Active Learning Your Way to Better Models
The world is currently experiencing a machine learning boom, which is in large part thanks to the effectiveness of deep learning models. The success of deep learning can be traced to the internet.
The internet is the reason we have so much data, with which to train these models. Without the internet, there is no access to the digital information we need to learn and extract patterns from. The internet is Big Data.
If Ben Parker had been a data scientist, he might have told Peter:
With big data, comes big problems
The internet makes it almost too easy to collect data. Just collecting data, however, is useless. We need a way to label it.
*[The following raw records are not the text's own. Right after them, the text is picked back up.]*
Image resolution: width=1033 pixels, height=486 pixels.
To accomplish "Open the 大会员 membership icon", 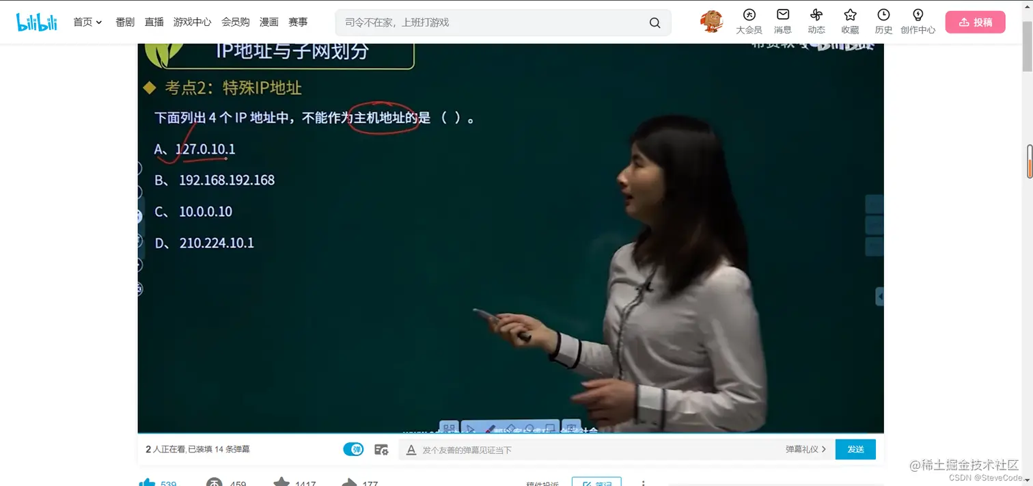I will click(x=749, y=15).

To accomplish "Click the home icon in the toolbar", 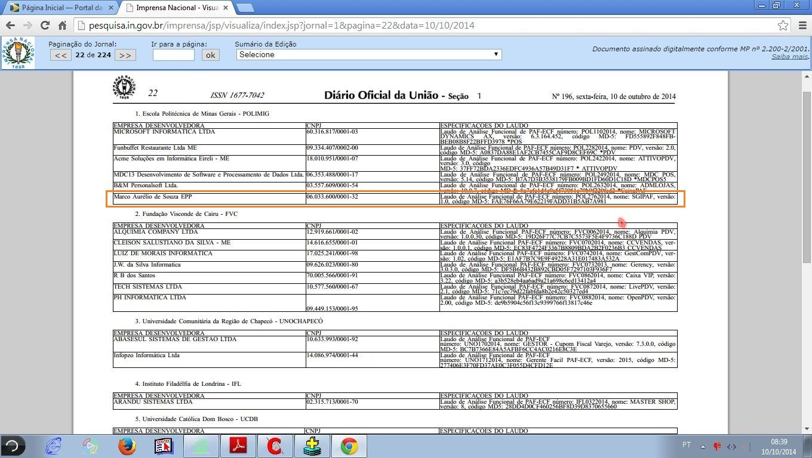I will [x=62, y=25].
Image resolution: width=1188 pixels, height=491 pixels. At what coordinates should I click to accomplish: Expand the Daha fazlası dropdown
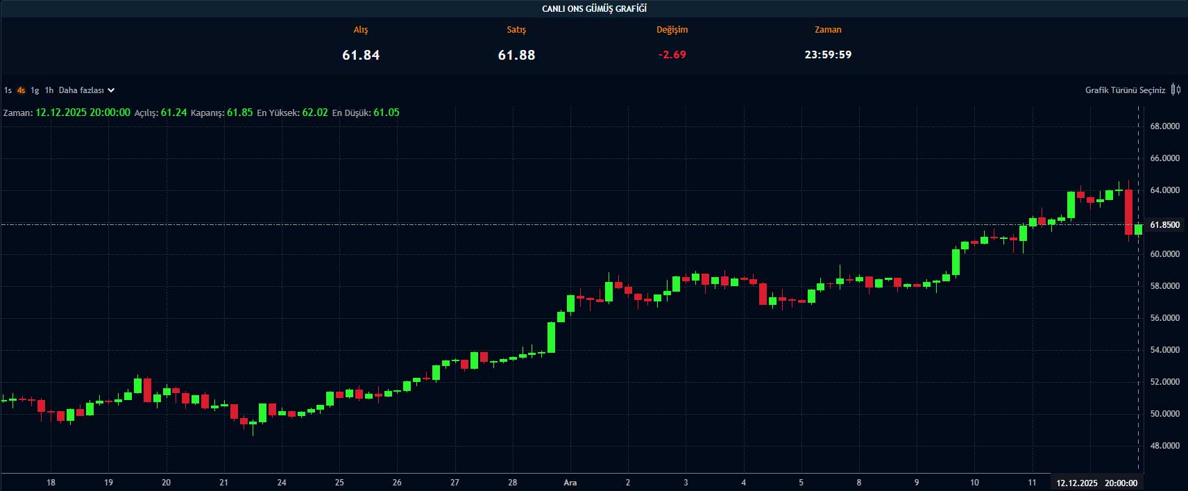tap(86, 90)
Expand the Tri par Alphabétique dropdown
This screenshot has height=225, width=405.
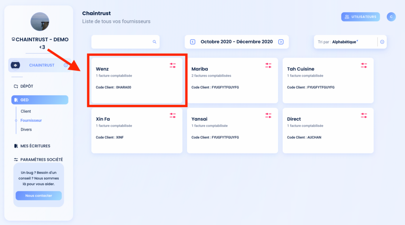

Labeling so much data can be difficult and expensive. In fact, labeling all of the data is often pointless. Not all data are created equal. Good, high quality data can improve a model significantly, while low quality data may even hinder a models ability to learn.
So how do we sift through the steaming pile of data to find the good samples we need for our model?
One effective answer is active learning.
What is Active Learning?
Active learning is semi-supervised learning with a human-in-the-loop. The main difference to standard supervised learning is that rather than having humans label all training data, an algorithm or model chooses which data should be labeled.
This makes active learning a data-centric approach to machine learning, where we hold the code static and iterate on the data. The active learning model's goal is to maximize information gained from as few data points as possible. In doing so, it generally picks the more difficult and troublesome data to learn from.
We can kind of think of it like a student studying for an exam. If the student chooses to only practice the easiest example problems, which may be covered in the exam, they miss out on understanding crucial concepts. However, if the student specifically focuses on example problems, which are difficult for them, they will more likely learn more and do better overall on the exam.
The natural question that comes to mind, though, is how does the algorithm choose which data it should focus on?
Data Sampling
When getting started with active learning, the question of how to sample the data can be daunting or confusing. However, there is no shortage of options to choose from. Thankfully, each one also tends to be intuitively understandable.
Diversity Selection via Clustering
If we can use an unsupervised algorithm to cluster the data, like k-means clustering, we can then sample training data from each cluster. While this doesn't necessarily choose difficult training data, it does help to ensure that our dataset is diverse. It will be less likely to miss important categories of data.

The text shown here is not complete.